Sosa’s drive could have been a game-turner and so could have left fielder Tyler O’Neill’s spectacular sliding catch of Shogo Akiyama’s foul ball as O’Neill banged into the low box-seat wall in the sixth. O’Neill’s cap came off his head after he rammed the wall but the ball remained in his glove and O’Neill remained in the game.
But the Reds reversed that momentum in the sixth when Castillo, who was hitting eighth, sailed a double over the head of center-fielder Dylan Carlson and off the wall. India, who had walked with two out, scored the Reds’ fourth run and left-hander Andrew Miller, who had been out with a right foot injury, made his first relief appearance since April 29.
Shortstop Sosa stopped the bleeding by dashing into short left center for Mike Freeman’s popup to end the inning.
The Cardinals had just three hits in six innings off Castillo before Castillo was relieved. When Miller hit Akiyama in the backside with a pitch in the seventh, the Cardinals had hit four Reds batsmen after plunking three the night before. The Cardinals already had a wide lead in the major leagues in this department.
But Miller dodged trouble in the seventh when he allowed a single, a double and walked a man intentionally with the help of a double play on left-handed-batting Jesse Winker. It was started by shortstop Sosa, who was lined up as a second baseman and pivoted neatly by third baseman Nolan Arenado, who was stationed at a normal shortstop position.
O’Neill made another outstanding defensive play in the eighth when he chased down India’s single and threw to second to catch India in an attempt to stretch the hit to a double.

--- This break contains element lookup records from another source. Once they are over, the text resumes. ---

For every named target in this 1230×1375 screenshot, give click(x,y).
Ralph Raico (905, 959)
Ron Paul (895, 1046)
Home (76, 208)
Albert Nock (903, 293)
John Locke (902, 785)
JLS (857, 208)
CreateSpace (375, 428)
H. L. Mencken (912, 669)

The Cardinals took one more run at trying to run down the Reds in the eighth when Carlson doubled off Ryan Hendrix with two out and Goldschmidt walked. But Arenado, one for his last 24, struck out on a Heath Hembree slider.
The Reds then tagged Junior Fernandez for two runs in the ninth, one scoring as Fernandez, after fielding the speedy Akiyama's tapper, tried unwisely to start a double play via second base as another runner trotted home from third. Akiyama was safe at first easily on the back end.
Carpenter, who had been robbed of two hits by second baseman India, doubled to left center to drive in a run in the Cardinals' ninth after the initial decision that he had been hit by a pitch was overturned. Pinch hitter Andrew Knizner drew a walk from left-hander Sean Doolittle and Edman corked a double to left.
Carlson singled hard to left for his third hit, with Edman stopping at third. Right-hander Michael Feliz wrapped it up for the Reds by striking out Goldschmidt on three pitches.